Korupsi yang sedemikian parahnya yang menyebabkan kehancuran VOC memunculkan sebuah ejekan yaitu V(ergaan O(nder C(oruptie, “rontok karena korupsi.”  Terjadi bermacam-macam tindakan korupsi yang dilakukan oleh hampir seluruh aparatnya. Tindakan korupsi yang populer di tubuh VOC adalah penyelundupan barang ekspor, mark up nota pembelian, sogokan dalam penerimaan pegawai, hingga pembuatan laporan keungan palsu.

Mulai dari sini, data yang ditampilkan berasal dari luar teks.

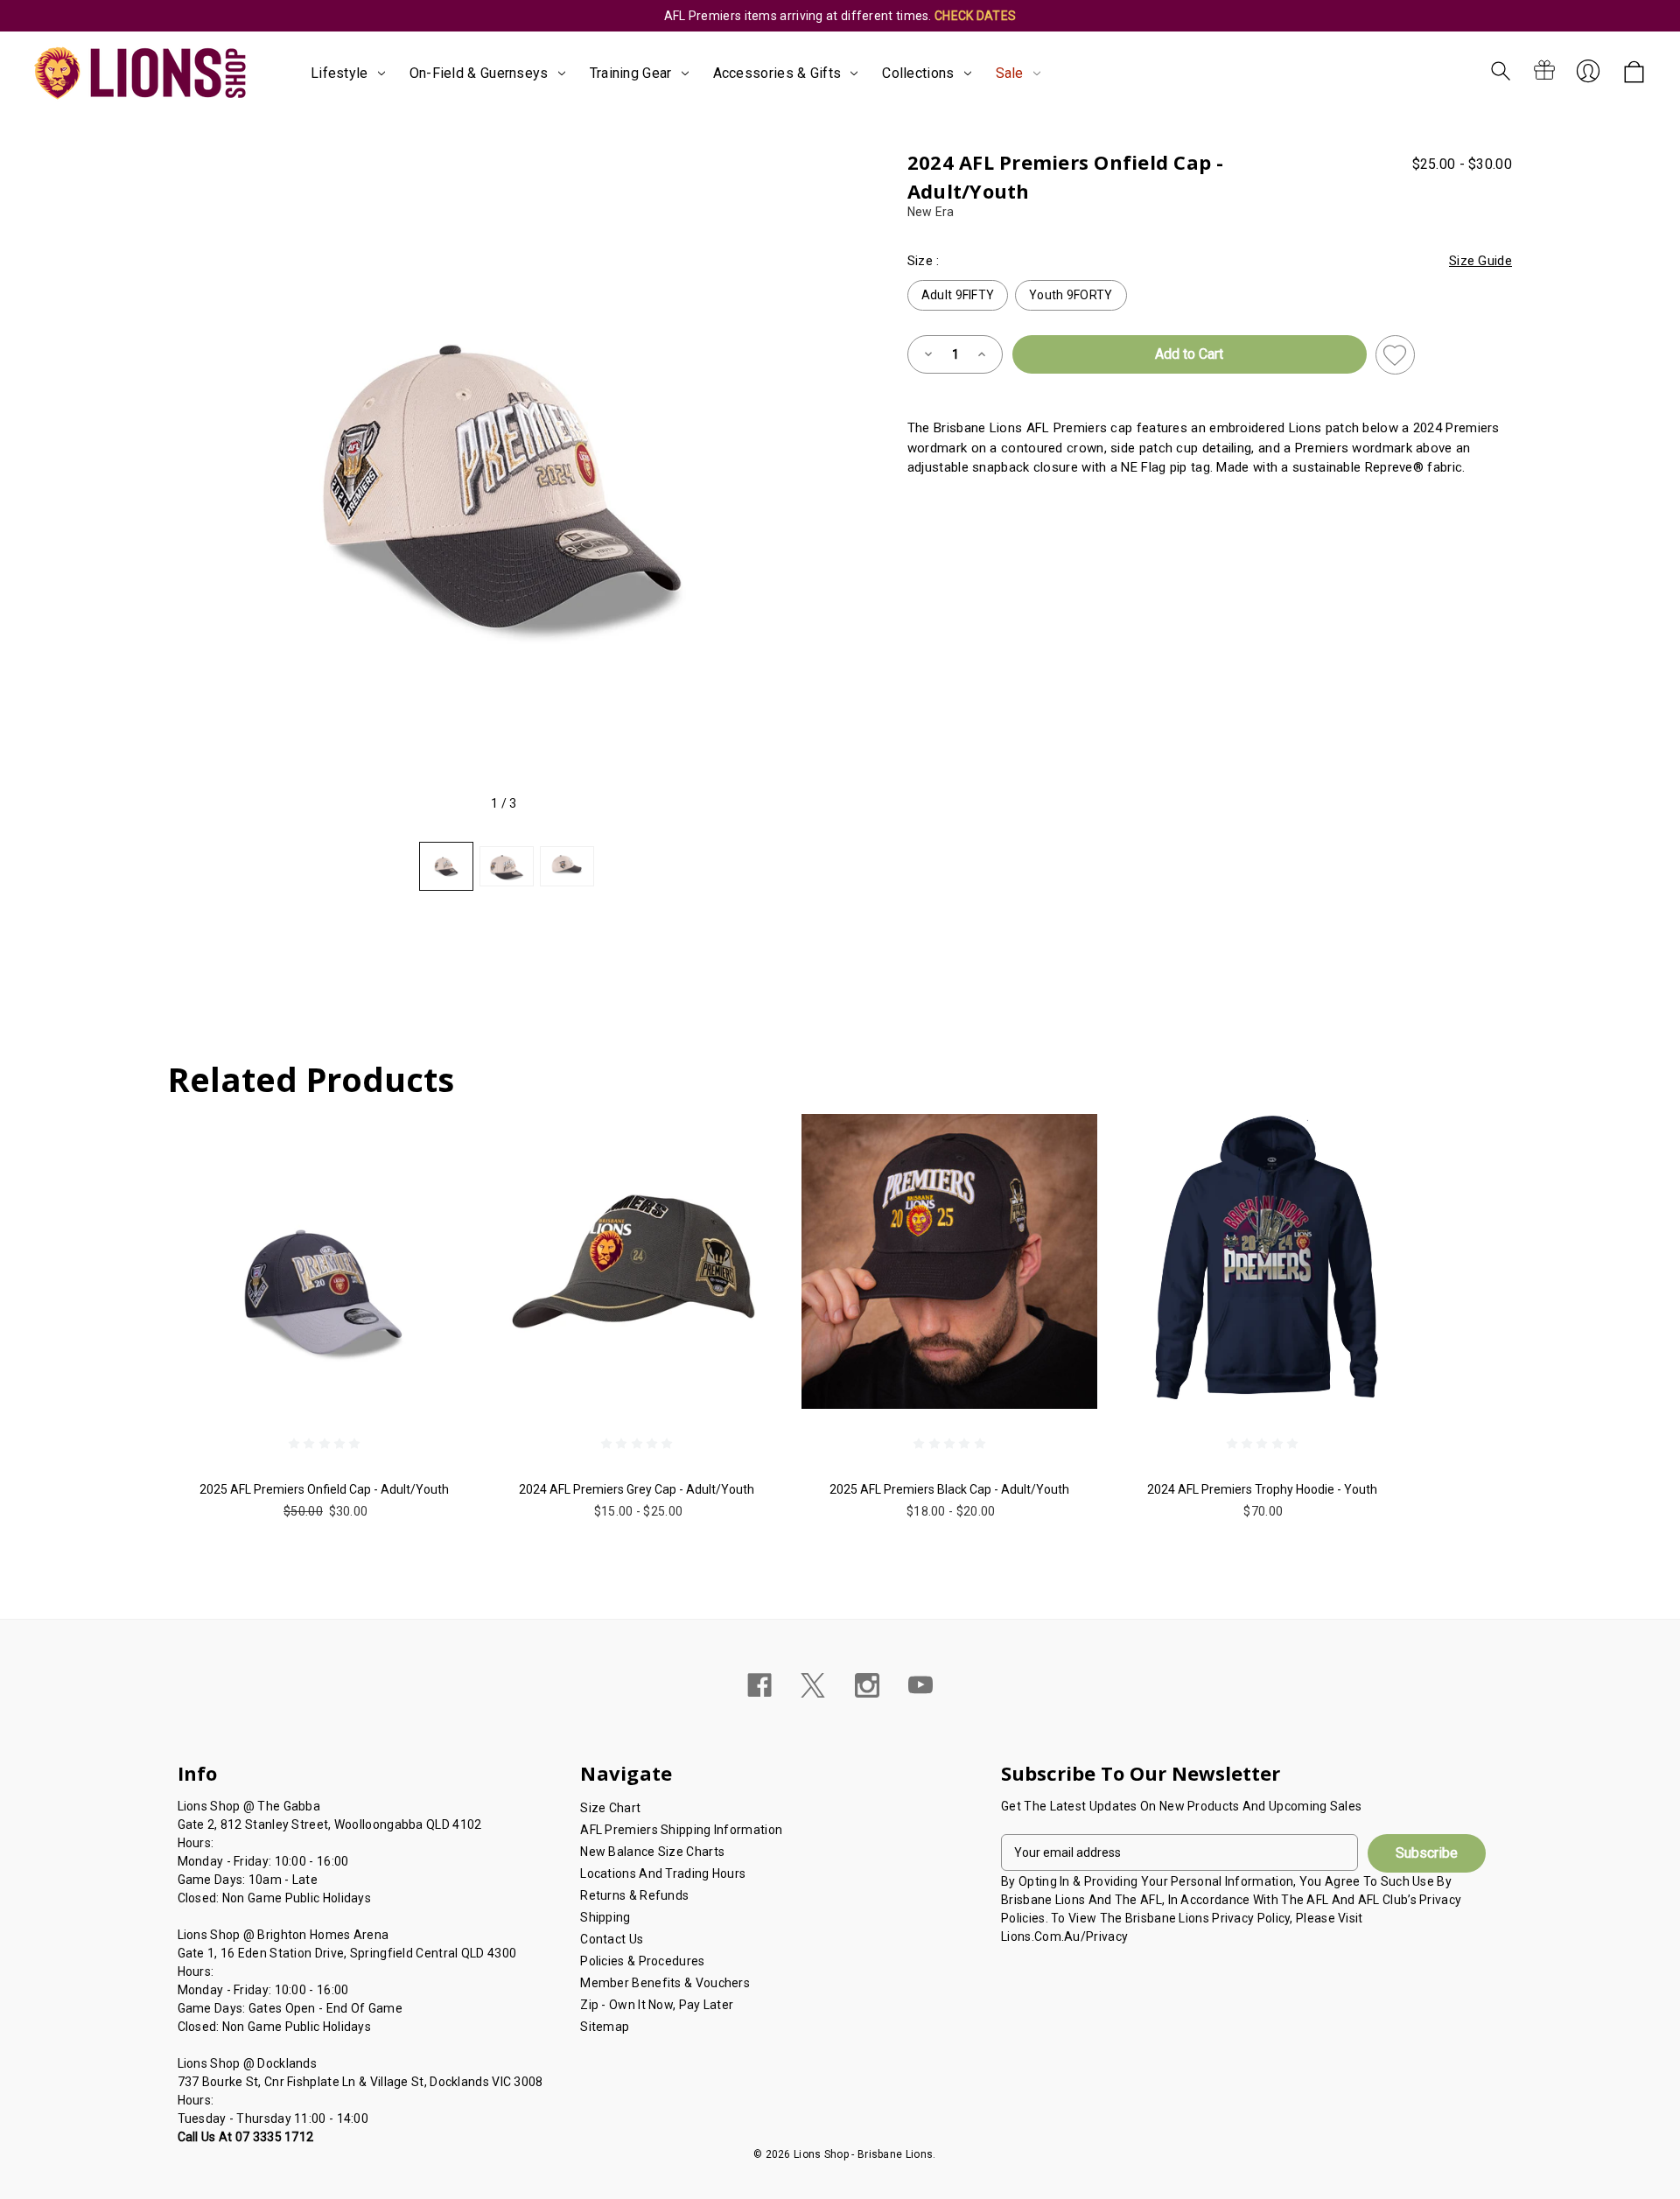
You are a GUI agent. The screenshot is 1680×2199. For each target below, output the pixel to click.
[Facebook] (759, 1685)
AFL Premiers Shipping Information (681, 1830)
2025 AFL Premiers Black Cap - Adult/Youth (949, 1489)
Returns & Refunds (634, 1895)
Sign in (1588, 71)
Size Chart (610, 1808)
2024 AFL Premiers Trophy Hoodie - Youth (1262, 1489)
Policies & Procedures (642, 1961)
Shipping (605, 1917)
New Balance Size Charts (652, 1852)
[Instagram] (867, 1685)
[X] (813, 1685)
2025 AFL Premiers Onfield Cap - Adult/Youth (324, 1489)
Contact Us (611, 1939)
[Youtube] (920, 1685)
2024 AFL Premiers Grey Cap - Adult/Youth (636, 1489)
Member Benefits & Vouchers (665, 1983)
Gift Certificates (1544, 71)
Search (1501, 71)
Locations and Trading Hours (663, 1873)
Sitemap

            Pada tahun 1796, Heeren XVII dibubarkan dan digantikan oleh suatu komite baru. Setelah itu pada 1 Januari 1800 VOC pun resmi dibubarkan. Wiayah-wilayah yang dulu menjadi miliknya kini menjadi milik pemerintah Belanda. Akan tetapi hanya terjadi perubahan kecil di Indonesia, karena pemegang jabatan masih orang-orang lama dan masih menggunakan cara-cara lama.
Sumber Bacaan
Amal M. Adnan.2010.Kepulauan Rempah-rempah Perjalanan Maluku Utara 1250-          1950.Jakarta:Gramedia.
Ricklefs M.C.2008.Sejarah Indonesia Modern 1200-2008.Jakarta:PT Serambi Ilmu Semesta.